··· DATA SECTION ···

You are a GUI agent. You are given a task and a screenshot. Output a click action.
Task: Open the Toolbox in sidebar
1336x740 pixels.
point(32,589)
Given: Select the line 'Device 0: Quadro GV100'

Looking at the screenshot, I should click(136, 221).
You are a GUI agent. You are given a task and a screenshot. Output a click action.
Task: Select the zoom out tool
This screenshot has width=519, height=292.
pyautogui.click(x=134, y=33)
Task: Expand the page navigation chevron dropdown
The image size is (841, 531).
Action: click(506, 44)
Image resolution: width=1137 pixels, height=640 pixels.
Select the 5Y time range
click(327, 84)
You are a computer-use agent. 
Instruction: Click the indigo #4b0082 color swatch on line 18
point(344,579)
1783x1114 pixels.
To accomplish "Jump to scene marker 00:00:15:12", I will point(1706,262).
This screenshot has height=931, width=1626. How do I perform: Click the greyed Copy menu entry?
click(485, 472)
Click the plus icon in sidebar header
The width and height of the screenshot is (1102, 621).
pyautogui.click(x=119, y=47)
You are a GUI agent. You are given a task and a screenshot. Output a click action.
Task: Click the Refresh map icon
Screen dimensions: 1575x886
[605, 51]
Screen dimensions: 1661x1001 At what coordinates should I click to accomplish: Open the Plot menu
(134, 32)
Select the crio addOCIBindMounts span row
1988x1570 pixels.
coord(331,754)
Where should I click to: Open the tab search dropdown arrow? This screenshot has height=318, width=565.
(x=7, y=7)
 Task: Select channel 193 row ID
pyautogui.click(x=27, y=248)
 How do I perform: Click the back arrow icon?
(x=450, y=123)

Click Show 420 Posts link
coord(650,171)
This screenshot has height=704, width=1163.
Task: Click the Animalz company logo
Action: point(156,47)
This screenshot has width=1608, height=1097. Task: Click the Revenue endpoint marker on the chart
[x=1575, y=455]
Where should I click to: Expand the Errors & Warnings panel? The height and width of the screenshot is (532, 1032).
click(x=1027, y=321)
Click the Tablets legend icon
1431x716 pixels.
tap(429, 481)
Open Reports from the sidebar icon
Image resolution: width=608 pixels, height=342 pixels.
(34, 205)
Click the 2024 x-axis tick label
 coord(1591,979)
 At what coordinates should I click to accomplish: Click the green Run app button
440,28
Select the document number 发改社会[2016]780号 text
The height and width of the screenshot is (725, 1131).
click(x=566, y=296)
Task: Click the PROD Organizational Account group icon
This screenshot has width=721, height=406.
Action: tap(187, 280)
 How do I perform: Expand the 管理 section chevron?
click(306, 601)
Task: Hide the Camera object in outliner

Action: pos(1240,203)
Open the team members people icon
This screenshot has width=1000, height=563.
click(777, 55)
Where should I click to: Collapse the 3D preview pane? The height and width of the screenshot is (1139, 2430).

···

--- PROBLEM DETAILS ---
Create a word-for-word copy of the whole listing.

--- YOUR RESPONSE ---
You are a GUI agent. You are given a task and a screenshot. Output a click action.
Task: Open the Toolbox in sidebar
1336x740 pixels.
point(32,589)
Given: Select the line 'Device 0: Quadro GV100'

Looking at the screenshot, I should click(136, 221).
You are a GUI agent. You are given a task and a screenshot. Output a click action.
Task: Select the zoom out tool
This screenshot has width=519, height=292.
pyautogui.click(x=134, y=33)
Task: Expand the page navigation chevron dropdown
The image size is (841, 531).
Action: click(506, 44)
Image resolution: width=1137 pixels, height=640 pixels.
Select the 5Y time range
click(327, 84)
You are a computer-use agent. 
Instruction: Click the indigo #4b0082 color swatch on line 18
point(344,579)
1783x1114 pixels.
To accomplish "Jump to scene marker 00:00:15:12", I will point(1706,262).
This screenshot has height=931, width=1626. How do I perform: Click the greyed Copy menu entry?
click(485, 472)
Click the plus icon in sidebar header
The width and height of the screenshot is (1102, 621).
pyautogui.click(x=119, y=47)
You are a GUI agent. You are given a task and a screenshot. Output a click action.
Task: Click the Refresh map icon
Screen dimensions: 1575x886
[605, 51]
Screen dimensions: 1661x1001 At what coordinates should I click to accomplish: Open the Plot menu
(134, 32)
Select the crio addOCIBindMounts span row
1988x1570 pixels.
coord(331,754)
Where should I click to: Open the tab search dropdown arrow? This screenshot has height=318, width=565.
(x=7, y=7)
 Task: Select channel 193 row ID
pyautogui.click(x=27, y=248)
 How do I perform: Click the back arrow icon?
(x=450, y=123)

Click Show 420 Posts link
coord(650,171)
This screenshot has height=704, width=1163.
Task: Click the Animalz company logo
Action: point(156,47)
This screenshot has width=1608, height=1097. Task: Click the Revenue endpoint marker on the chart
[x=1575, y=455]
Where should I click to: Expand the Errors & Warnings panel? The height and width of the screenshot is (532, 1032).
click(x=1027, y=321)
Click the Tablets legend icon
1431x716 pixels.
tap(429, 481)
Open Reports from the sidebar icon
Image resolution: width=608 pixels, height=342 pixels.
(34, 205)
Click the 2024 x-axis tick label
 coord(1591,979)
 At what coordinates should I click to accomplish: Click the green Run app button
440,28
Select the document number 发改社会[2016]780号 text
The height and width of the screenshot is (725, 1131).
click(x=566, y=296)
Task: Click the PROD Organizational Account group icon
This screenshot has width=721, height=406.
Action: tap(187, 280)
 How do I perform: Expand the 管理 section chevron?
click(306, 601)
Task: Hide the Camera object in outliner

Action: pos(1240,203)
Open the team members people icon
This screenshot has width=1000, height=563.
click(777, 55)
Where should I click to: Collapse the 3D preview pane? The height and width of the screenshot is (1139, 2430).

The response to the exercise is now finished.